A disputa judicial entre a atriz Katia D’Angelo, eternizada em Pantanal (1990), e o ator Rafael Cardoso ganhou um novo capítulo — e, por ora, um desfecho inesperado. A coluna Daniel Nascimento do jornal O Dia, apurou que o processo movido pela artista contra o vizinho no bairro do Itanhangá, na Zona Sudoeste do Rio, foi extinto pela Justiça sem julgamento do mérito.
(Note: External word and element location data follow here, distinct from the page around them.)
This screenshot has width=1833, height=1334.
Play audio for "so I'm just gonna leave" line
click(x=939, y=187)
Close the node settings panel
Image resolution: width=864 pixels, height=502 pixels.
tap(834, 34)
Katia acionou Rafael Cardoso no 3º Juizado Especial Cível alegando uma série de transtornos supostamente causados pelo ator. Segundo a ação, o acúmulo de resíduos orgânicos junto ao muro que separa os imóveis teria provocado infiltrações, mau cheiro e problemas estruturais em sua residência, além de incômodos relatados por outros moradores da região.
Na petição inicial, protocolada em maio deste ano, a atriz pediu indenização de R$ 30 mil por danos materiais, além de solicitar que o colega de profissão arcasse com as custas do processo. Katia também sustentou ter sido vítima de difamação, após Rafael Cardoso registrar uma queixa-crime contra ela, sob a alegação de que a vizinha estaria “distorcendo os fatos” e perturbando o sossego local — movimento interpretado pela defesa da atriz como uma tentativa de inverter a narrativa.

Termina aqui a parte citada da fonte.